# South Carolina Fly Fishing



## citadelmarineservices (Jan 22, 2021)

First post, had to do it in the Fly Section due to it being my passion in fishing! Been viewing the forum for many years and purchased my Custom skiff from Harry Spear, whom I met through the site. My name is Rob Williams and I am a full time fly fishing guide in South Carolina. My business is called Citadel Marine Services and I operate out of many destinations in South Carolina including but not limited to: Charleston, Edisto Beach, Kiawah Island, Seabrook Island, Beaufort SC, Hilton Head Island, Fripp Island, Isle of Palms, Sullivan's Island, and even more more "secret" locations. 
Year round, we target Redfish on the fly or with light tackle sight fishing, and in the warmer months (June-September) Big Tarpon and Jacks on calmer days. If you're looking for a guide in South Carolina you will not be disappointed with my services. 

Recently, I was stoked to be featured in Tail Fly Fishing Magazine, in the September 2020 Issue "Redfish Roadtrip" was a photo essay I wrote in collaboration with a friend Paul Doughty's photography. This was really awesome for me personally as it was the first time I was ever paid to be featured in a fly fishing publication, if you get a chance check it out by purchasing the September issue from Tail Fly Fishing Magazine. 

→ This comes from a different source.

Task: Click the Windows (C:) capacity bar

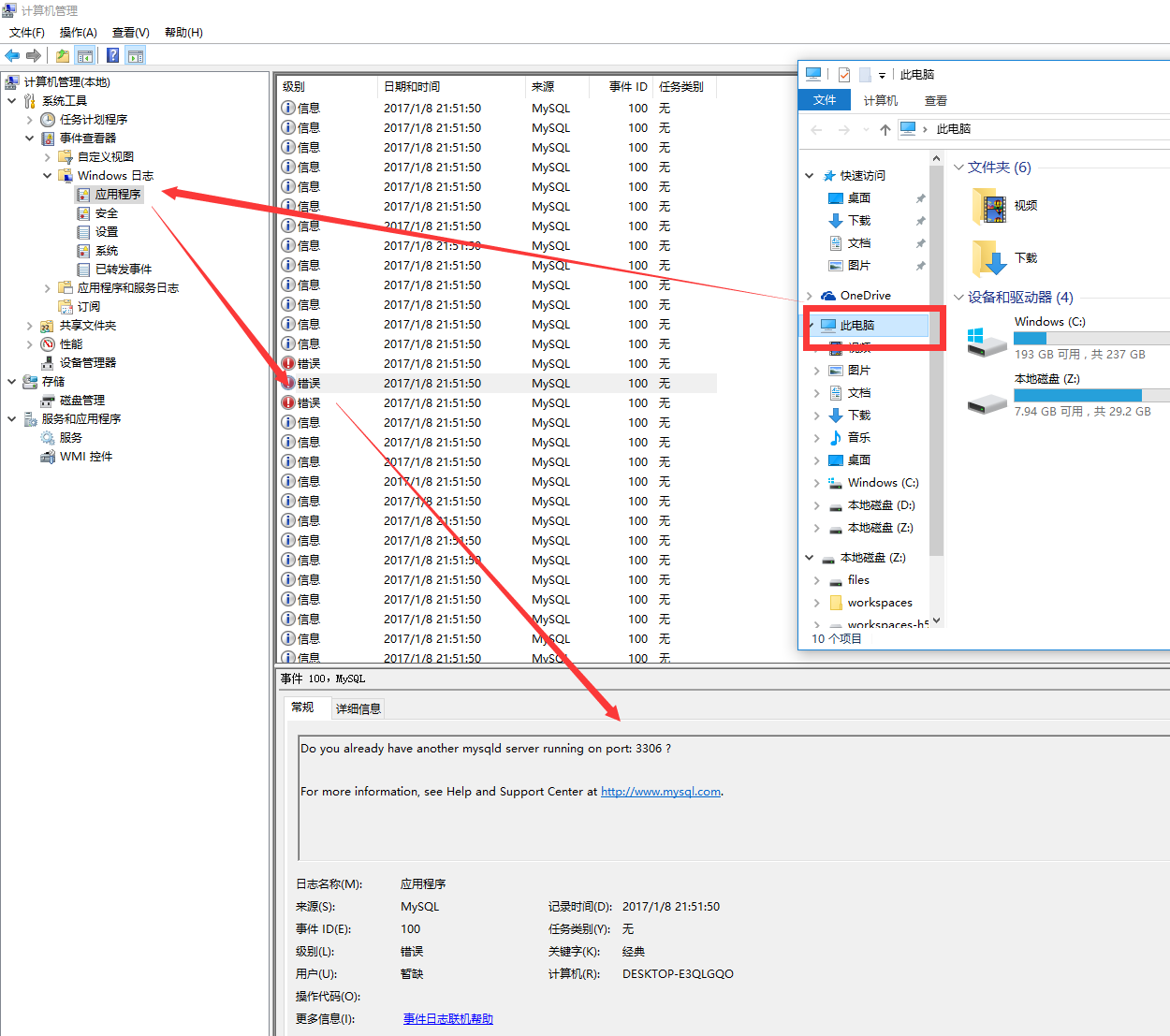Action: click(1090, 338)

Fly Fishing for Redfish has been great this winter, especially on the sunny days. Fish have been schooled up in the flats and creeks and are more than willing to take a well presented fly. Included a few photos from the last few months. Give me a shout to get on em anytime! 
864-430-3648
[email protected]
Instagram: Citadelmarineservices


----------



## citadelmarineservices (Jan 22, 2021)

Few more photos, hope to share some trip reports in the future. 

Rob


----------



## Gregorya24 (Oct 1, 2020)

Welcome! I follow you on Instagram lived here in Charleston all my life. I guided 8 years but got out of it to work on the harbor tugs. Your pics and videos are always awesome!


----------



## Labsrule (Sep 30, 2013)

Interested in fishing with you and will look you up when things quiet down.


----------



## TheFrequentFlier (Feb 17, 2016)

Awesome pics, dude! Welcome. I miss fishing the low country


----------



## citadelmarineservices (Jan 22, 2021)

Gregorya24 said:


> Welcome! I follow you on Instagram lived here in Charleston all my life. I guided 8 years but got out of it to work on the harbor tugs. Your pics and videos are always awesome!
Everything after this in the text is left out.